I can give some insight from the physics world as far as this goes.

First off, I think the dataflow puck is moving to platforms like Apache Beam. 
The main reason people (in science) don't just use Beam would be because they 
don't control the clusters they execute on. This is almost always true for 
science project using grid resources.

This model is often desirable for scientific grid-based processing systems 
which are inherently decentralized and involve the staging in and out of data, 
since the execution environment is inherently sandboxed. These are often 
integrated with other Grid frameworks (e.g. DIRAC http://diracgrid.org/, 
PegasusWMS) which have their own data catalog integrated into them to aid with 
data movement and staging, or sometimes they'll use another system for that 
management (iRODS, https://irods.org/). In many of those cases, you deal with 
logical file handles as the inputs/outputs, but the file management systems 
also own the data. I've done some work in this space as well, in that I've 
written a file replica management system 
(github.com/slaclab/datacat<http://github.com/slaclab/datacat>), but in this 
model, the system is just a global metadata database about file replicas, and 
doesn't "own" the file/data. Often a requirement of these systems is also the 
need to support data versions and processing provenance.
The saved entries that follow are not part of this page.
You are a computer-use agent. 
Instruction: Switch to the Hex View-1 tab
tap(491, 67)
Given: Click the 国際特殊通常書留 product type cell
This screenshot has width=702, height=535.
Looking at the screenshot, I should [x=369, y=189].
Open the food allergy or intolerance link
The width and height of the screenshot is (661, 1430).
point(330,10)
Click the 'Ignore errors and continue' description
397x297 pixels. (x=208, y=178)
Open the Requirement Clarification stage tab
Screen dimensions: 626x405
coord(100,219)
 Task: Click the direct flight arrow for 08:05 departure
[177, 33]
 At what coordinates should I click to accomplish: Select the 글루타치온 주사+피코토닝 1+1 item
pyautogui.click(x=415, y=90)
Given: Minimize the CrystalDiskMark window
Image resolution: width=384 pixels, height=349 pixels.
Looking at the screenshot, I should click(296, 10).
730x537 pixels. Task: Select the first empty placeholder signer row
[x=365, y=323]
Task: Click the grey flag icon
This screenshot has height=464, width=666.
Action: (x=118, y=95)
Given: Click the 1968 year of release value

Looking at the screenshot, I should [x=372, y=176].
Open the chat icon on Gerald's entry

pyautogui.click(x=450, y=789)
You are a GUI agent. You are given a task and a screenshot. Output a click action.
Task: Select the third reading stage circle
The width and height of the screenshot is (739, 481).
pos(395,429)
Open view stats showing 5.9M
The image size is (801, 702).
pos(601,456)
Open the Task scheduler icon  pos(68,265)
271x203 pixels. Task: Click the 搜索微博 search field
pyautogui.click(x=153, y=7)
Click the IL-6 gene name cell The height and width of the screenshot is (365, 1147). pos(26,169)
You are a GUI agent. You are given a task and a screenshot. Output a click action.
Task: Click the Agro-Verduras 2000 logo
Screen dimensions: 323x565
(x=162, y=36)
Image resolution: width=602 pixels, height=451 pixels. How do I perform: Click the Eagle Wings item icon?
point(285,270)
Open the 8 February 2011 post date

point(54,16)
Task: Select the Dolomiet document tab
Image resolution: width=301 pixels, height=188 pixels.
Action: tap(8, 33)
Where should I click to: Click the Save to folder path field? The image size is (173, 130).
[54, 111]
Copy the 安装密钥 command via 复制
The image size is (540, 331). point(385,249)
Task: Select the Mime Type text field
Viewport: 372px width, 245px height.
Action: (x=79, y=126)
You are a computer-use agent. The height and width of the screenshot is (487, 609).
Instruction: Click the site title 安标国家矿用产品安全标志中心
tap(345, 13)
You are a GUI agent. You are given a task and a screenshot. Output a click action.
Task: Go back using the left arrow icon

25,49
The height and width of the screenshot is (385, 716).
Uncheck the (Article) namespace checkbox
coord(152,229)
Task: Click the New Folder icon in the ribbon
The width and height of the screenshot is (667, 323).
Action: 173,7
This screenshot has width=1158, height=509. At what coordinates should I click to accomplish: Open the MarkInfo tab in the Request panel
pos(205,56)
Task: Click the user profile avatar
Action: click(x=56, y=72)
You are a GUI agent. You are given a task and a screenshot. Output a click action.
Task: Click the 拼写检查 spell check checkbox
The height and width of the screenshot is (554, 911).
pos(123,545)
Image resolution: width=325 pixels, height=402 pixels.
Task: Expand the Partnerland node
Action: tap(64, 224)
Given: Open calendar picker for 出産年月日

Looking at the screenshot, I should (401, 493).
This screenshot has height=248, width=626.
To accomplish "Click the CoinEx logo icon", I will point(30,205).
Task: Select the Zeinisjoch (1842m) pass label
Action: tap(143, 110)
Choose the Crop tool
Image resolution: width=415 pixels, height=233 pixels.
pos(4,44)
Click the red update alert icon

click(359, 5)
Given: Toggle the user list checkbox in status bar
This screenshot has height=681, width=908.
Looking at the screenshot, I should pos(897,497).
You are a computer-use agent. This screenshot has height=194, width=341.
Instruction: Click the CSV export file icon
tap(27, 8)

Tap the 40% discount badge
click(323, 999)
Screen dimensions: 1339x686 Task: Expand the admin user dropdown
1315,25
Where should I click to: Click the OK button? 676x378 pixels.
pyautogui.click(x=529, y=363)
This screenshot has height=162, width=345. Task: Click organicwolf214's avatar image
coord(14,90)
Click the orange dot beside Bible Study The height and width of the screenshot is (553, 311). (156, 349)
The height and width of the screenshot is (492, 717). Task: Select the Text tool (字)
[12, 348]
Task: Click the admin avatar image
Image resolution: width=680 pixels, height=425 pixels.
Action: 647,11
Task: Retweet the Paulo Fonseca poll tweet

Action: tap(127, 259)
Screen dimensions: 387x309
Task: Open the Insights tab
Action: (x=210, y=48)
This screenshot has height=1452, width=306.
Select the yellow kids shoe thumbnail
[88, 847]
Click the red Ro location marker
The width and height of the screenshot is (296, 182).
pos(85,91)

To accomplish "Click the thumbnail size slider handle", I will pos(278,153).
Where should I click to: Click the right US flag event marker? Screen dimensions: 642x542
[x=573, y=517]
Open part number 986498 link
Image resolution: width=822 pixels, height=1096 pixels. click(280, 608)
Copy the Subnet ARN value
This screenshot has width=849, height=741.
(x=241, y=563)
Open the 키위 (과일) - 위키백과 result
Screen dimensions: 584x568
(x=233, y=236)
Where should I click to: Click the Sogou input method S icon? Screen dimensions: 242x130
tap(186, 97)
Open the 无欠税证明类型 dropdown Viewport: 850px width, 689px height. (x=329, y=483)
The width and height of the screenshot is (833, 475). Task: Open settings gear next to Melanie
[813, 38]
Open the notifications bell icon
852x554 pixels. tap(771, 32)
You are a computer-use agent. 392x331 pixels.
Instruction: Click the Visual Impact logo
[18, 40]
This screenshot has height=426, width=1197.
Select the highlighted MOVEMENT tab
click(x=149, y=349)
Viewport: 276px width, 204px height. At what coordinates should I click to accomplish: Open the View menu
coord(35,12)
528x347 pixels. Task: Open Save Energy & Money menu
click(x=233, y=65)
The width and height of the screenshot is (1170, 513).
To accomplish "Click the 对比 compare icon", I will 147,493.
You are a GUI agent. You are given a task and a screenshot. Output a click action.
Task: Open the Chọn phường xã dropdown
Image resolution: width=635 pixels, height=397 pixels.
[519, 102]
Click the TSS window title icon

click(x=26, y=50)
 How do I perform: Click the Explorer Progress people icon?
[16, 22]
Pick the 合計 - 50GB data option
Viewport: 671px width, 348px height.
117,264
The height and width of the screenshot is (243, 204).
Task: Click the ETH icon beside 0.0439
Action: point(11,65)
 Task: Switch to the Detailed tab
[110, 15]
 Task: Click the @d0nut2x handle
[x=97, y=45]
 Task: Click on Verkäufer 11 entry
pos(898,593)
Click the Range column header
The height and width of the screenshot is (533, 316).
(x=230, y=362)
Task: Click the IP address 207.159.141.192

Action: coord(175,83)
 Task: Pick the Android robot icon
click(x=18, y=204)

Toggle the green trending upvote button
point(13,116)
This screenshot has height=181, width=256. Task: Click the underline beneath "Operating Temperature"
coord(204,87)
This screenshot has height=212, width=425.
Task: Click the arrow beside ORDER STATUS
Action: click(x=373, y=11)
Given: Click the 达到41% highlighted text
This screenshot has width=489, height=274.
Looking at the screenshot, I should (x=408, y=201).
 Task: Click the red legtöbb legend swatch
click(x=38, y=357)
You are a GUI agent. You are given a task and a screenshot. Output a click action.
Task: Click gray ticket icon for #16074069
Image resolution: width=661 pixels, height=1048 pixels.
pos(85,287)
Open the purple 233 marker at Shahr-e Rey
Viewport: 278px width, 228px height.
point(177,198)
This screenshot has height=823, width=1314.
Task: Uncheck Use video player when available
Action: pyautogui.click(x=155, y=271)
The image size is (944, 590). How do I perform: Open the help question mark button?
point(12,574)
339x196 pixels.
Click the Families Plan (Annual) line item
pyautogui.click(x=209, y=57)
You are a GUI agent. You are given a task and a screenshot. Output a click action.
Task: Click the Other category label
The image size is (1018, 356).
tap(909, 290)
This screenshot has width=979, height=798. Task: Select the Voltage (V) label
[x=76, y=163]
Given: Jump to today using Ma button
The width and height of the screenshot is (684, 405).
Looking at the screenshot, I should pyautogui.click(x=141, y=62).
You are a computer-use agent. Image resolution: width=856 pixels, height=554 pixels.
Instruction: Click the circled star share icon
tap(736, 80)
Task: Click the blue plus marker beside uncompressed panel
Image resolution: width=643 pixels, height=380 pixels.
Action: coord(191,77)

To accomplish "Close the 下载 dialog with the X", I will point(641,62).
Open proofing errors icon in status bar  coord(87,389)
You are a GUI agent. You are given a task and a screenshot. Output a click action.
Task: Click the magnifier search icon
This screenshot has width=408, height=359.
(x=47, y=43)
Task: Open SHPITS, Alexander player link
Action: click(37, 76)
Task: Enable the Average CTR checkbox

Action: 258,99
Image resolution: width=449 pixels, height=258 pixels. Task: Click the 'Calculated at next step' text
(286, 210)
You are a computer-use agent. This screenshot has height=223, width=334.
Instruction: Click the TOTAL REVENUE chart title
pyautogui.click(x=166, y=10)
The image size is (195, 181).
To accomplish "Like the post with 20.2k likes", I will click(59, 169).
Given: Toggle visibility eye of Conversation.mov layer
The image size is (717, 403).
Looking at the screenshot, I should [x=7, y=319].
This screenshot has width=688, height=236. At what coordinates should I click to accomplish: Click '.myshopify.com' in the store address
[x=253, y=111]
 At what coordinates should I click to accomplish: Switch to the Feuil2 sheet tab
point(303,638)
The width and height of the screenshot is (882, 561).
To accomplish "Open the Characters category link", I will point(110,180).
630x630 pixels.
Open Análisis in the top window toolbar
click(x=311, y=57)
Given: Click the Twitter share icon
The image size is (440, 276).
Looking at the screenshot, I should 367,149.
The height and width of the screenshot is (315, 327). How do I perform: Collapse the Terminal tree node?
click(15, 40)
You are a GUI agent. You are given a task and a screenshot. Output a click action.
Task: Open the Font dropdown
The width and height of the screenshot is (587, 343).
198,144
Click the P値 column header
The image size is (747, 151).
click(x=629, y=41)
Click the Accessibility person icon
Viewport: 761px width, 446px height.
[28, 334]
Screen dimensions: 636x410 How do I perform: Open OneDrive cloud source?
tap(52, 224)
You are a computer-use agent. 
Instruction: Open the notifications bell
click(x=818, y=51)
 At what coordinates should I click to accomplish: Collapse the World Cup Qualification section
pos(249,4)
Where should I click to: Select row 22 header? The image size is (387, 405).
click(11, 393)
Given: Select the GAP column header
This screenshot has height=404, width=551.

The nice thing about the dataflow is obviously the declarative data products. 
The messy thing is dealing with the data movement, especially if it's not 
mandatory (e.g. single datacenter and/or shared network disk). I'm partial 
towards the procedural nature of data movement using downstream processes and a 
DAG, but part of that is because I've had to deal with finicky File Transfer 
Nodes at different computing facilities to take full advantage of bandwidth 
available for file transfers. In most of the physics world (e.g. CERN), they 
also use dCache (https://www.dcache.org/) or xrootd (http://xrootd.org/) to aid 
in data movement, though some of the frameworks also support this natively 
(like DIRAC, as mentioned).

I will say that a frustrating thing about much of these tools and frameworks 
I've mentioned is that they are often hard to use them à la carte.

Brian


On Jan 23, 2017, at 8:05 AM, Bolke de Bruin 
<[email protected]<mailto:[email protected]>> wrote:

Hi All,

I came by a write up of some of the downsides in current workflow management 
systems like Airflow and Luigi 
(http://bionics.it/posts/workflows-dataflow-not-task-deps) where they argue 
dependencies should be between inputs and outputs of tasks rather than between 
tasks (inlets/outlets).

They extended Luigi (https://github.com/pharmbio/sciluigi) to do this and even 
published a scientific paper on it: 
http://jcheminf.springeropen.com/articles/10.1186/s13321-016-0179-6 .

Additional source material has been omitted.